## Directions for this task
Using the records below, return exactly the lines from the one containing "You are a GUI" through the last, and omit pictures.

## Input for this task
>>>
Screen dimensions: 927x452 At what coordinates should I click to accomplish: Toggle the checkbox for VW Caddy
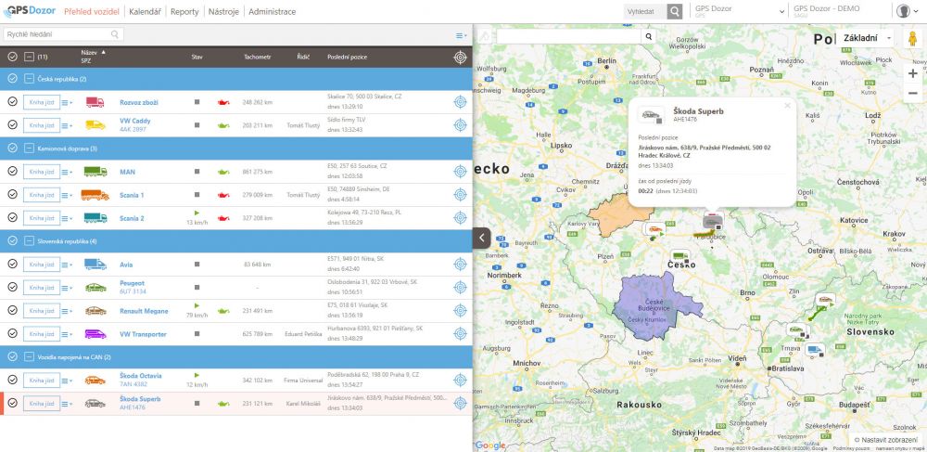click(x=12, y=125)

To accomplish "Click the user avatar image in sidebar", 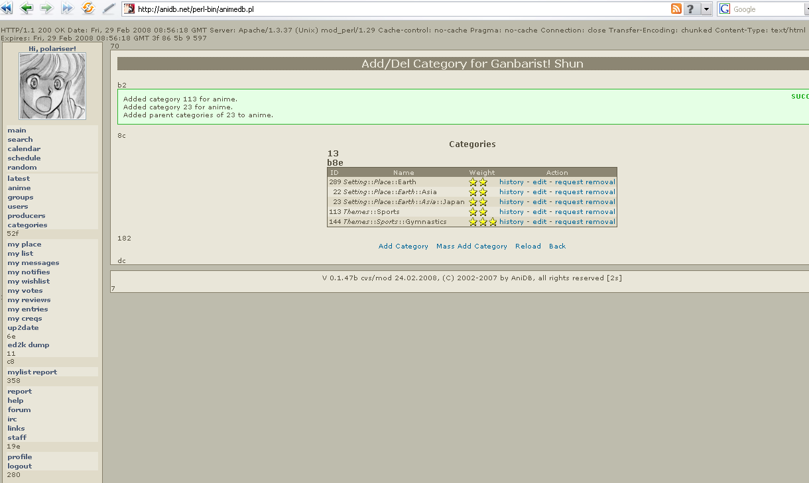I will (x=52, y=86).
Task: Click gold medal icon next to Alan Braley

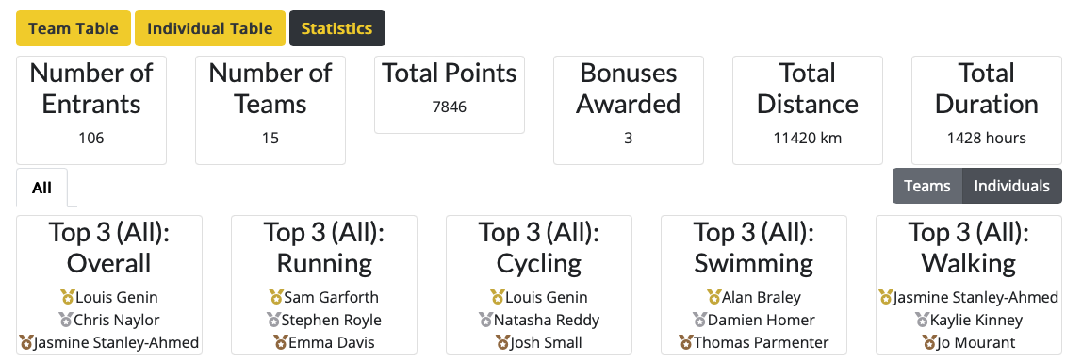Action: point(714,297)
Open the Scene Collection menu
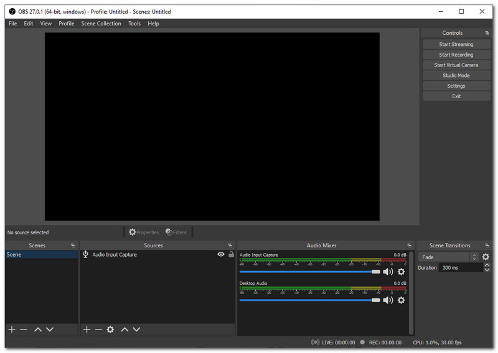 click(101, 24)
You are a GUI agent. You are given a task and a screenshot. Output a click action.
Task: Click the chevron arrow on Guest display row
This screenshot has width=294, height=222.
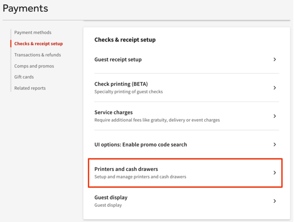pyautogui.click(x=275, y=201)
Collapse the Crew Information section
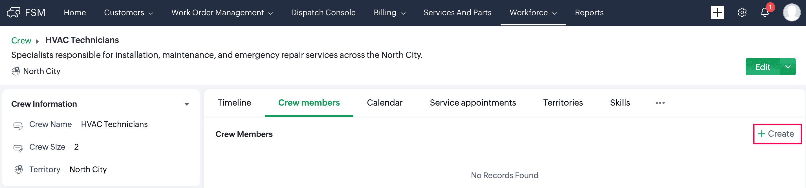806x188 pixels. click(x=186, y=104)
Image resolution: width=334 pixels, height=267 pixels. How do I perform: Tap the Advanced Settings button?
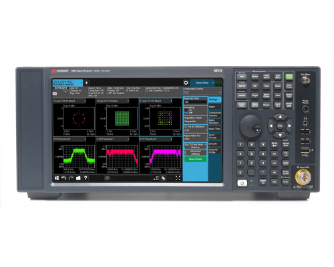pos(195,152)
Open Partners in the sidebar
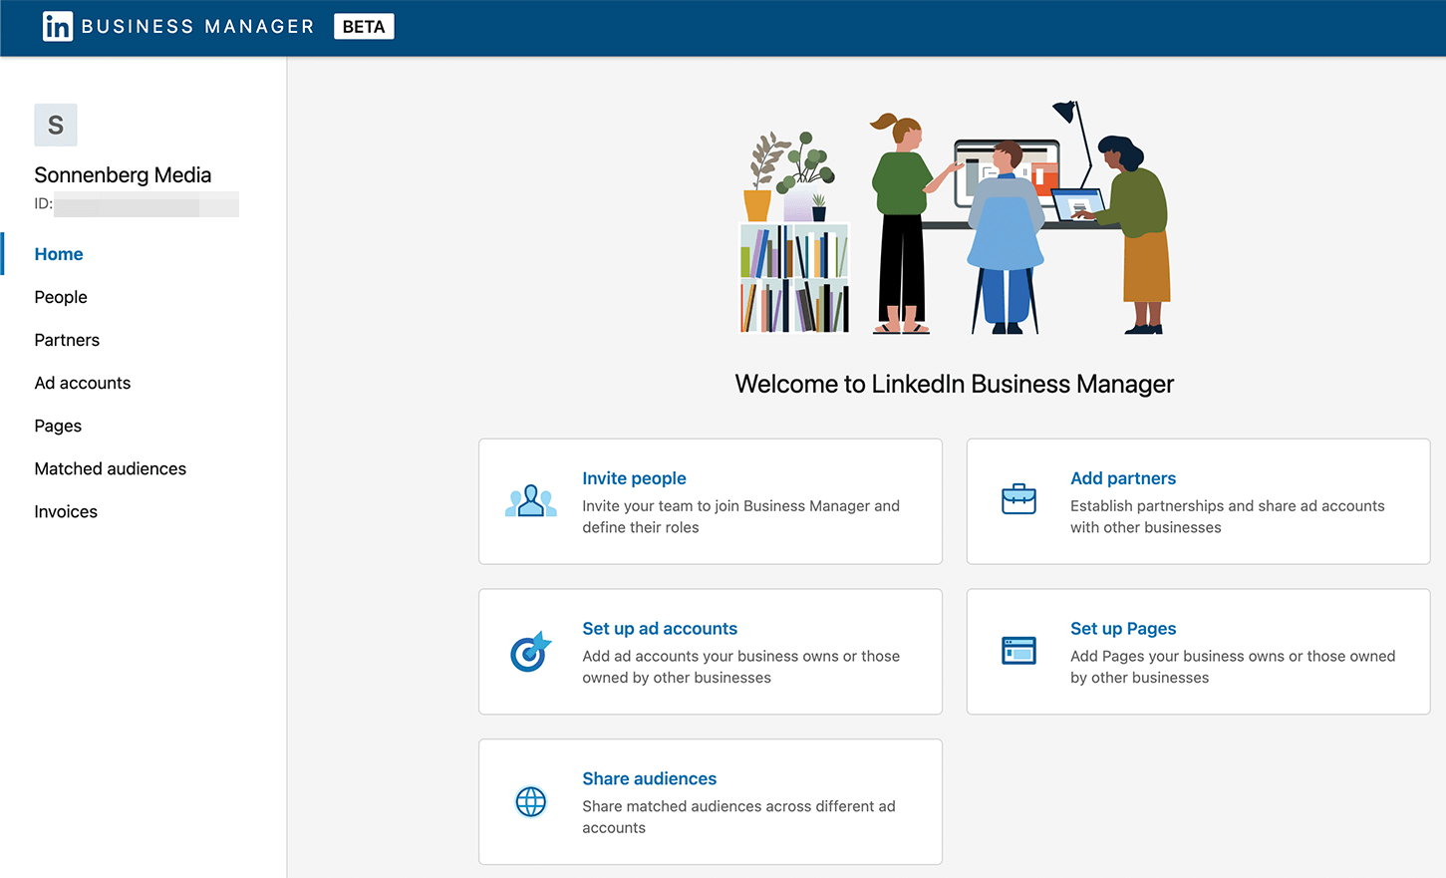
<<<
## Result of the exercise
You are a GUI agent. You are given a task and a screenshot. Output a click action.
Task: Click the chevron arrow on Guest display row
This screenshot has width=294, height=222.
pyautogui.click(x=275, y=201)
Collapse the Crew Information section
806x188 pixels. click(x=186, y=104)
Image resolution: width=334 pixels, height=267 pixels. How do I perform: Tap the Advanced Settings button?
pos(195,152)
Open Partners in the sidebar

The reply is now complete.